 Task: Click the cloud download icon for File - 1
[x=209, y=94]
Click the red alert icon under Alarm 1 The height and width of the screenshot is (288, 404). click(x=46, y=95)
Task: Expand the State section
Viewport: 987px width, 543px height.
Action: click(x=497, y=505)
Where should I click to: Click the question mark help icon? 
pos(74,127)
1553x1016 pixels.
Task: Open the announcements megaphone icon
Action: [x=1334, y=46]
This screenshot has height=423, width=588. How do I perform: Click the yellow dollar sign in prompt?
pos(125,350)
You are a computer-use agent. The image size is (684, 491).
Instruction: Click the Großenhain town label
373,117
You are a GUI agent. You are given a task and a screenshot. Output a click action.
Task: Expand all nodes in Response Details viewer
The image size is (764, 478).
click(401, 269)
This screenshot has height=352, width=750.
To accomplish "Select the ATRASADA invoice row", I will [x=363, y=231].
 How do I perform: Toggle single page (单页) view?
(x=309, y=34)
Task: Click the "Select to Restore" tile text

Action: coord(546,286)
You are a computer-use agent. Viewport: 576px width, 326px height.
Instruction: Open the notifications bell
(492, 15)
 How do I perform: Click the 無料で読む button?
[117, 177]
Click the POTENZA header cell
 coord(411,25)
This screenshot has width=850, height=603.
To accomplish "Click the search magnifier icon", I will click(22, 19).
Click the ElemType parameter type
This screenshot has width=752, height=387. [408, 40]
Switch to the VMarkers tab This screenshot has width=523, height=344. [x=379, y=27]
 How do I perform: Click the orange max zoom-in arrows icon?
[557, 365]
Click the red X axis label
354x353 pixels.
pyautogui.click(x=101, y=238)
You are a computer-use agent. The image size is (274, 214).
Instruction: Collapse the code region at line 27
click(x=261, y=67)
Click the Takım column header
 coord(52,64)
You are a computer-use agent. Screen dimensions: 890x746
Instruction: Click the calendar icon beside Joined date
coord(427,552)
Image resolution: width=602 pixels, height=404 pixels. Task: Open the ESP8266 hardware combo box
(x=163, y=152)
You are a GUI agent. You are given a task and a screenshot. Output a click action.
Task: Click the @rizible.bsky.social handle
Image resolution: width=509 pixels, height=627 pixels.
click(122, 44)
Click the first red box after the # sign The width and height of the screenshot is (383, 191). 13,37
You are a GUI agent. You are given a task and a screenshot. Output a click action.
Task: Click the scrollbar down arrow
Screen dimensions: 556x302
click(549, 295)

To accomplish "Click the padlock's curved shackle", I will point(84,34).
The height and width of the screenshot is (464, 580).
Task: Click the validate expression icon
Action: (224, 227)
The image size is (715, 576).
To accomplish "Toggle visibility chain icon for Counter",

----------------

What is needed:
Starting at the line with "Click the red X axis label", copy every line up to and including the last one in the entries above.

Task output:
Click the red X axis label
354x353 pixels.
pyautogui.click(x=101, y=238)
You are a computer-use agent. The image size is (274, 214).
Instruction: Collapse the code region at line 27
click(x=261, y=67)
Click the Takım column header
 coord(52,64)
You are a computer-use agent. Screen dimensions: 890x746
Instruction: Click the calendar icon beside Joined date
coord(427,552)
Image resolution: width=602 pixels, height=404 pixels. Task: Open the ESP8266 hardware combo box
(x=163, y=152)
You are a GUI agent. You are given a task and a screenshot. Output a click action.
Task: Click the @rizible.bsky.social handle
Image resolution: width=509 pixels, height=627 pixels.
click(122, 44)
Click the first red box after the # sign The width and height of the screenshot is (383, 191). 13,37
You are a GUI agent. You are given a task and a screenshot. Output a click action.
Task: Click the scrollbar down arrow
Screen dimensions: 556x302
click(549, 295)

To accomplish "Click the padlock's curved shackle", I will point(84,34).
The height and width of the screenshot is (464, 580).
Task: Click the validate expression icon
Action: (224, 227)
The image size is (715, 576).
To accomplish "Toggle visibility chain icon for Counter",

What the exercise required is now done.